◆ **Information**:
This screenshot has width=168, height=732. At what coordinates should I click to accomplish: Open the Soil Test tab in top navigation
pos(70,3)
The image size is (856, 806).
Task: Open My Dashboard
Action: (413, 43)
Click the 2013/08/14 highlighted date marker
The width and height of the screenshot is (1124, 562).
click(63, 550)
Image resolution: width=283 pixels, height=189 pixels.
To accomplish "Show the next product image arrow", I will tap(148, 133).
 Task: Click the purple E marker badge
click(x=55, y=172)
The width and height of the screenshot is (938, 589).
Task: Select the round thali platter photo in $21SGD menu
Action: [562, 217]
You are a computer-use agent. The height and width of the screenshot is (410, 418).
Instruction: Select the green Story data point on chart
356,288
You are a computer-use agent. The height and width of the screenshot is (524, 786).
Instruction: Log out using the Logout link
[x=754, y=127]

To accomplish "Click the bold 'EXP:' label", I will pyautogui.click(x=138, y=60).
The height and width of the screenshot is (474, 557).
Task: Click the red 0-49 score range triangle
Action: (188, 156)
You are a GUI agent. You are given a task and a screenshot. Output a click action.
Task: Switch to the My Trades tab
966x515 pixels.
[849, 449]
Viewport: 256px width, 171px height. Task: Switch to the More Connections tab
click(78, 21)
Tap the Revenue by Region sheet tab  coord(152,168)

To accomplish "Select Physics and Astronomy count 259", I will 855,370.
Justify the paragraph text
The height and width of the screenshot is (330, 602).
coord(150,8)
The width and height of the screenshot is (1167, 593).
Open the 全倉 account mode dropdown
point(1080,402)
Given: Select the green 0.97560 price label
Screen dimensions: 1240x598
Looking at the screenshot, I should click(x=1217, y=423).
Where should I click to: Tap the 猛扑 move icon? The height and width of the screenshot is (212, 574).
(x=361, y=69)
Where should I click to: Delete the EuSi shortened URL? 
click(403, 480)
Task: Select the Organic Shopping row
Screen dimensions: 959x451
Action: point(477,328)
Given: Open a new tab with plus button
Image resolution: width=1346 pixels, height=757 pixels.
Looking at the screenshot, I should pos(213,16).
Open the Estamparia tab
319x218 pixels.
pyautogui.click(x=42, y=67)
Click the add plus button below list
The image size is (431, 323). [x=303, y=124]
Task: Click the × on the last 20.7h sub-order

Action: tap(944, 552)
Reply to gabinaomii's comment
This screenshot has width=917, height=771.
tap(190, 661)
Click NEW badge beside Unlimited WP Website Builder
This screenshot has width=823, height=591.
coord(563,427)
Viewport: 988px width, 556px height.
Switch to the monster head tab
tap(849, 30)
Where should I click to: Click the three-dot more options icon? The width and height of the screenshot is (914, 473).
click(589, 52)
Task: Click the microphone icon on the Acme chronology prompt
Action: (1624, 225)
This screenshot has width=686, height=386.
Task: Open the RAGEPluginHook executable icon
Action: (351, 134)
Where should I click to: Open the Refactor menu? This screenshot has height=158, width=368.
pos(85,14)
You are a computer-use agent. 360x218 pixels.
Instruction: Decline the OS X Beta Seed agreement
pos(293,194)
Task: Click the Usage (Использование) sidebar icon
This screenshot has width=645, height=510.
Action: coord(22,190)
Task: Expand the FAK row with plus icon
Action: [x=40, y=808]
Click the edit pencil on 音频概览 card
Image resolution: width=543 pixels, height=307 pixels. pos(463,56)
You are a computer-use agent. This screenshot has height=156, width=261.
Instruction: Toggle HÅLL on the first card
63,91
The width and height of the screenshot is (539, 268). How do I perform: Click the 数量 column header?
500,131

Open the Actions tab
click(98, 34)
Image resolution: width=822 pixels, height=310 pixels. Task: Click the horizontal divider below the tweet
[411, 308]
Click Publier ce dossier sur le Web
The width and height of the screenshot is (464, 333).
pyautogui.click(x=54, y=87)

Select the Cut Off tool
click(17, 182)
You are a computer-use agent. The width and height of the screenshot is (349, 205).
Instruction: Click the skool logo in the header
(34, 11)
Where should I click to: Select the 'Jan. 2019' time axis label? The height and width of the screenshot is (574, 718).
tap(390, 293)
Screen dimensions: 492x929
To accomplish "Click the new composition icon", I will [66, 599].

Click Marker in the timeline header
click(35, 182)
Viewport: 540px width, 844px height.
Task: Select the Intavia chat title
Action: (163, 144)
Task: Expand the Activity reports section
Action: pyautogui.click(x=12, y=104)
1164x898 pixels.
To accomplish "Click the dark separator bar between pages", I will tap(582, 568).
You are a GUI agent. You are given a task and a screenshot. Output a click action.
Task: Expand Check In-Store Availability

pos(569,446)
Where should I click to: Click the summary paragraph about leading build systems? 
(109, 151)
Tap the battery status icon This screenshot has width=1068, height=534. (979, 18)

◆ **Your task**: The data is to be reproduced in full, every line intact.

◆ **The completed task**:
This screenshot has width=168, height=732. At what coordinates should I click to accomplish: Open the Soil Test tab in top navigation
pos(70,3)
The image size is (856, 806).
Task: Open My Dashboard
Action: (413, 43)
Click the 2013/08/14 highlighted date marker
The width and height of the screenshot is (1124, 562).
click(63, 550)
Image resolution: width=283 pixels, height=189 pixels.
To accomplish "Show the next product image arrow", I will tap(148, 133).
 Task: Click the purple E marker badge
click(x=55, y=172)
The width and height of the screenshot is (938, 589).
Task: Select the round thali platter photo in $21SGD menu
Action: [562, 217]
You are a computer-use agent. The height and width of the screenshot is (410, 418).
Instruction: Select the green Story data point on chart
356,288
You are a computer-use agent. The height and width of the screenshot is (524, 786).
Instruction: Log out using the Logout link
[x=754, y=127]

To accomplish "Click the bold 'EXP:' label", I will pyautogui.click(x=138, y=60).
The height and width of the screenshot is (474, 557).
Task: Click the red 0-49 score range triangle
Action: (188, 156)
You are a GUI agent. You are given a task and a screenshot. Output a click action.
Task: Switch to the My Trades tab
966x515 pixels.
[849, 449]
Viewport: 256px width, 171px height. Task: Switch to the More Connections tab
click(78, 21)
Tap the Revenue by Region sheet tab  coord(152,168)

To accomplish "Select Physics and Astronomy count 259", I will 855,370.
Justify the paragraph text
The height and width of the screenshot is (330, 602).
coord(150,8)
The width and height of the screenshot is (1167, 593).
Open the 全倉 account mode dropdown
point(1080,402)
Given: Select the green 0.97560 price label
Screen dimensions: 1240x598
Looking at the screenshot, I should click(x=1217, y=423).
Where should I click to: Tap the 猛扑 move icon? The height and width of the screenshot is (212, 574).
(x=361, y=69)
Where should I click to: Delete the EuSi shortened URL? 
click(403, 480)
Task: Select the Organic Shopping row
Screen dimensions: 959x451
Action: point(477,328)
Given: Open a new tab with plus button
Image resolution: width=1346 pixels, height=757 pixels.
Looking at the screenshot, I should pos(213,16).
Open the Estamparia tab
319x218 pixels.
pyautogui.click(x=42, y=67)
Click the add plus button below list
The image size is (431, 323). [x=303, y=124]
Task: Click the × on the last 20.7h sub-order

Action: tap(944, 552)
Reply to gabinaomii's comment
This screenshot has width=917, height=771.
tap(190, 661)
Click NEW badge beside Unlimited WP Website Builder
This screenshot has width=823, height=591.
coord(563,427)
Viewport: 988px width, 556px height.
Switch to the monster head tab
tap(849, 30)
Where should I click to: Click the three-dot more options icon? The width and height of the screenshot is (914, 473).
click(589, 52)
Task: Click the microphone icon on the Acme chronology prompt
Action: (1624, 225)
This screenshot has width=686, height=386.
Task: Open the RAGEPluginHook executable icon
Action: (351, 134)
Where should I click to: Open the Refactor menu? This screenshot has height=158, width=368.
pos(85,14)
You are a computer-use agent. 360x218 pixels.
Instruction: Decline the OS X Beta Seed agreement
pos(293,194)
Task: Click the Usage (Использование) sidebar icon
This screenshot has width=645, height=510.
Action: coord(22,190)
Task: Expand the FAK row with plus icon
Action: [x=40, y=808]
Click the edit pencil on 音频概览 card
Image resolution: width=543 pixels, height=307 pixels. pos(463,56)
You are a computer-use agent. This screenshot has height=156, width=261.
Instruction: Toggle HÅLL on the first card
63,91
The width and height of the screenshot is (539, 268). How do I perform: Click the 数量 column header?
500,131

Open the Actions tab
click(98, 34)
Image resolution: width=822 pixels, height=310 pixels. Task: Click the horizontal divider below the tweet
[411, 308]
Click Publier ce dossier sur le Web
The width and height of the screenshot is (464, 333).
pyautogui.click(x=54, y=87)

Select the Cut Off tool
click(17, 182)
You are a computer-use agent. The width and height of the screenshot is (349, 205).
Instruction: Click the skool logo in the header
(34, 11)
Where should I click to: Select the 'Jan. 2019' time axis label? The height and width of the screenshot is (574, 718).
tap(390, 293)
Screen dimensions: 492x929
To accomplish "Click the new composition icon", I will [66, 599].

Click Marker in the timeline header
click(35, 182)
Viewport: 540px width, 844px height.
Task: Select the Intavia chat title
Action: (163, 144)
Task: Expand the Activity reports section
Action: pyautogui.click(x=12, y=104)
1164x898 pixels.
To accomplish "Click the dark separator bar between pages", I will tap(582, 568).
You are a GUI agent. You are given a task and a screenshot. Output a click action.
Task: Expand Check In-Store Availability

pos(569,446)
Where should I click to: Click the summary paragraph about leading build systems? 
(109, 151)
Tap the battery status icon This screenshot has width=1068, height=534. (979, 18)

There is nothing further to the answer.